Source material:
*** Begin section ***
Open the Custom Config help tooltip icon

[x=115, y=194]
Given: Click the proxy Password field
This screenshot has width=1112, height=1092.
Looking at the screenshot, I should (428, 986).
*** End section ***
*** Begin section ***
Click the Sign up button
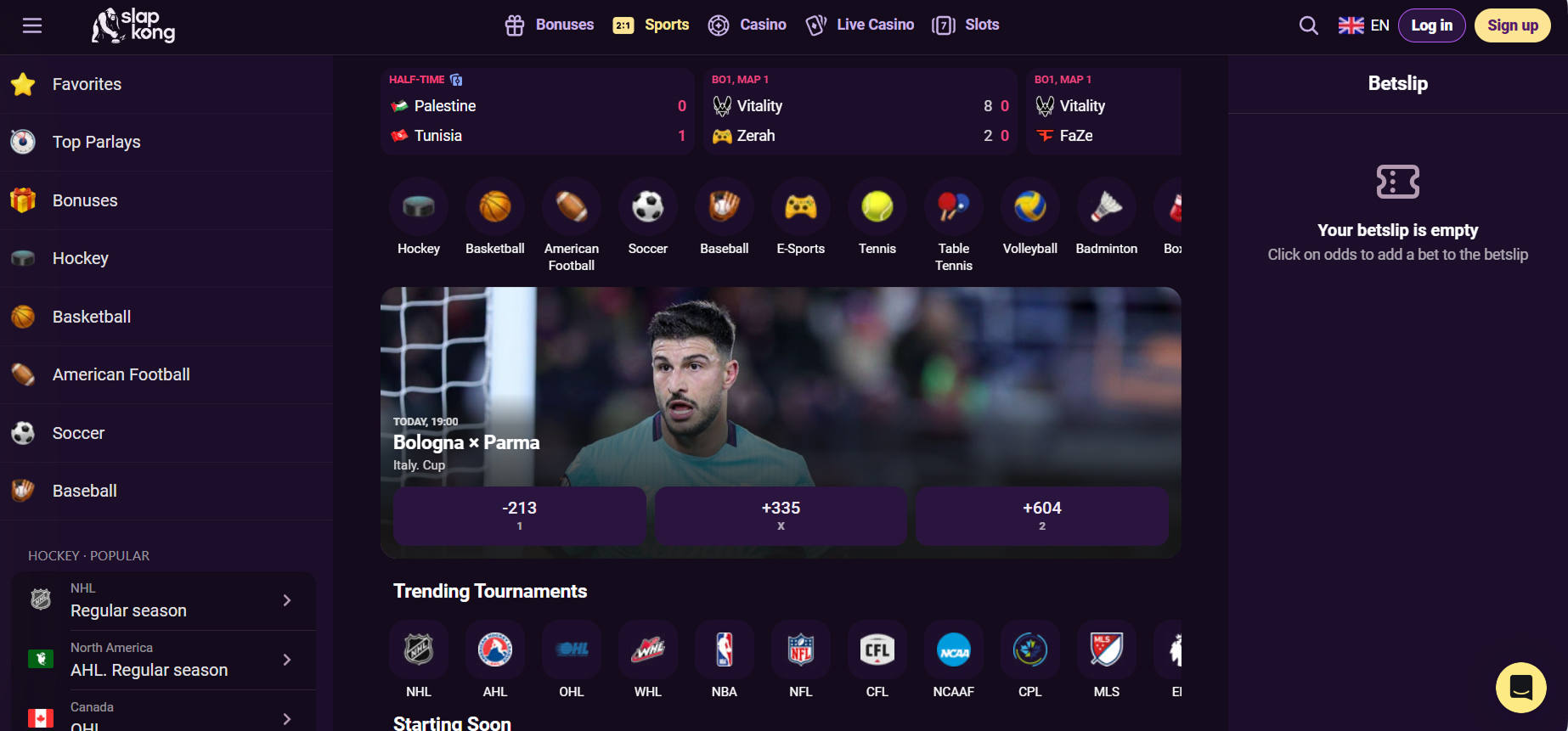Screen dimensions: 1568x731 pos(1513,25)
*** End section ***
*** Begin section ***
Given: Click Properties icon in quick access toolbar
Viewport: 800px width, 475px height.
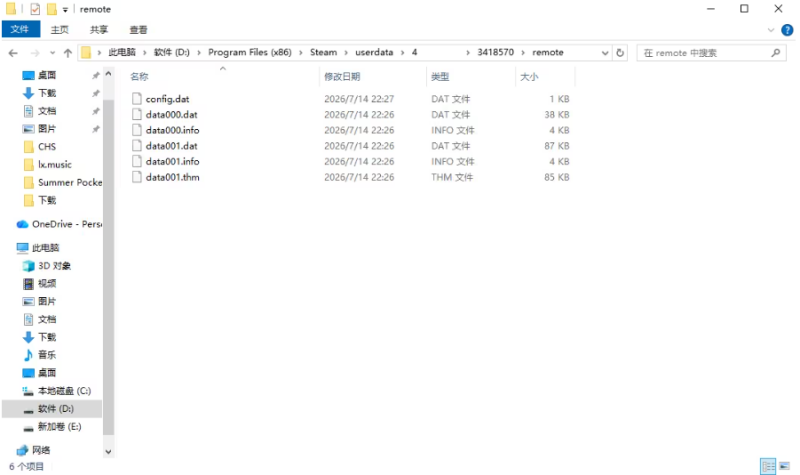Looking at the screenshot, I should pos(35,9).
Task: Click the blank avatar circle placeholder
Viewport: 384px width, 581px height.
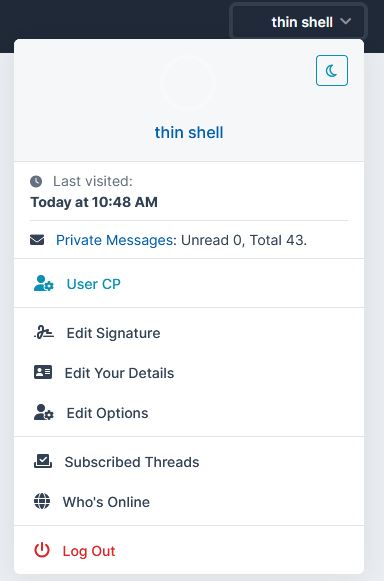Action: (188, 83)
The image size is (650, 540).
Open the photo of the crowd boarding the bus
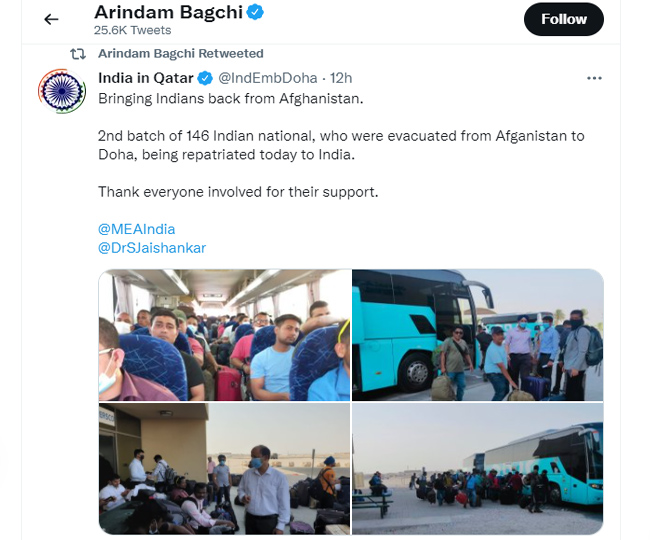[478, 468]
*** End section ***
Problem description:
Sift through the material above and copy each line that holds "Given".

Output for this task:
Given: Click the proxy Password field
Given: Click Properties icon in quick access toolbar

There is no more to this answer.